Near-indistinguishable from real life, users can log in and create a new identity to escape the physical world and indulge in their innermost desires; from harmless escapism to the deepest most unmentionable yearnings.
A dark side of this incredible freedom is uncovered by Detective Morris, who begins an investigation into a realm known only as The Hideaway, a place where consenting adults meet to fulfil their most depraved fantasies involving children. As the investigation unfolds, questions of ethical behaviour, morality, consent, and freedom of expression combine in this devastating and brilliant work that explores the consequences of making dreams a reality.
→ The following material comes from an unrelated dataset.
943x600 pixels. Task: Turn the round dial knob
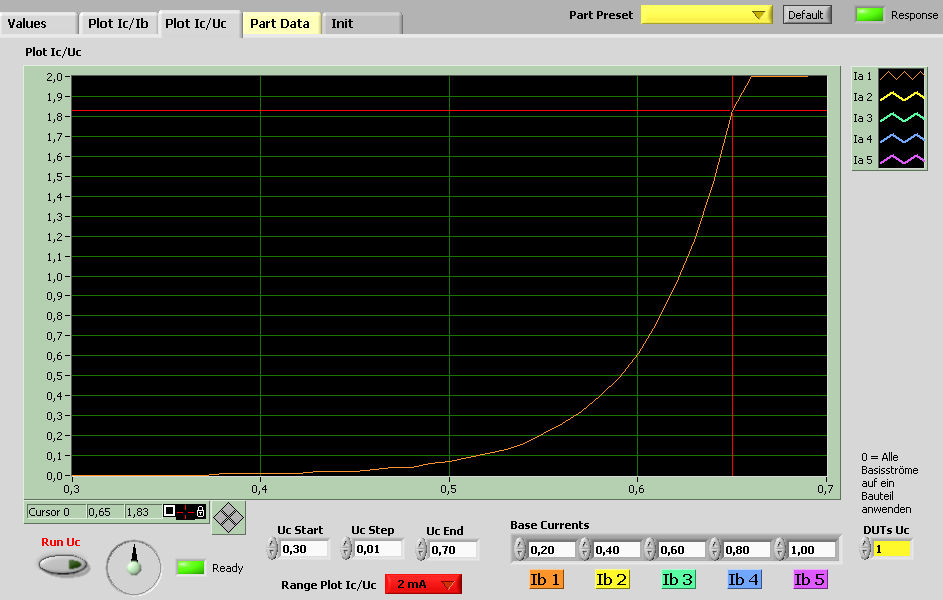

a clinical detachment that captures the gaze and holds it unblinking on the most unspeakable compulsions of humanity
A strong Kubrickian vibe runs through The Nether, with a Clockwork Orange-like focus on morality, societal expectations, crime and punishment in a frighteningly plausible future; a beautifully realised stark white set reminiscent of the gleaming interiors of 2001: A Space Odyssey; and a clinical detachment that captures the gaze and holds it unblinking on the most unspeakable compulsions of humanity.
The tight cast are stellar across the board. Charlotte Wood commands as Detective Morris, the firm interrogator hiding a big secret, emotions broiling just beneath her calm, ruthlessly business-like persona. Christopher Theobold has charisma to burn as the fastidious and non-judgemental creator of his secret realm, obsessive in his desire to create an entirely perfect world, and eventually unravelled by his own narcissism and pride.
a brilliantly played, sparkling piece of speculative fiction that will fuel the mind and disturb the senses
Rosie Bonner lands an astounding home run in a fascinatingly difficult role as a 12-year-old girl avatar concealing the consenting adult beyond, walking a tightrope between storybook innocence and Lolita-like coquettishness, further compounding the Kubrickian undertones. James Riley is all first day on the job nervousness as the charming and hugely sympathetic new entrant to The Hideaway, while Elliot McClenaghan is a seething ball of nervous energy, caught under the bright white light and tight scrutiny of Detective Morris, addicted to The Hideaway and apprehended on the verge of becoming a Shade – a permanent resident of the Nether.
A true ensemble piece with a huge secret hidden in plain sight, The Nether is an extraordinary achievement. With little more than some metal screens, a projector, and a seemingly endless supply of white paint, the whole production works to create a complete world beyond the scant two locations presented. Glass-brittle hints scattered throughout conjure up a future Earth ravaged by environmental disaster, hosting a population compelled to seek solace in the digital world.
That this seeming escapism from what is ostensibly ‘reality’ is never negatively commented on by the play – and is actually presented as a plausibly preferable, ethical, and positive future for humanity – is just one of its many achievements.
Asking endlessly uncomfortable questions and giving no easy answers, The Nether is a brilliantly played, sparkling piece of speculative fiction that will fuel the mind and disturb the senses far beyond the limits of the stage.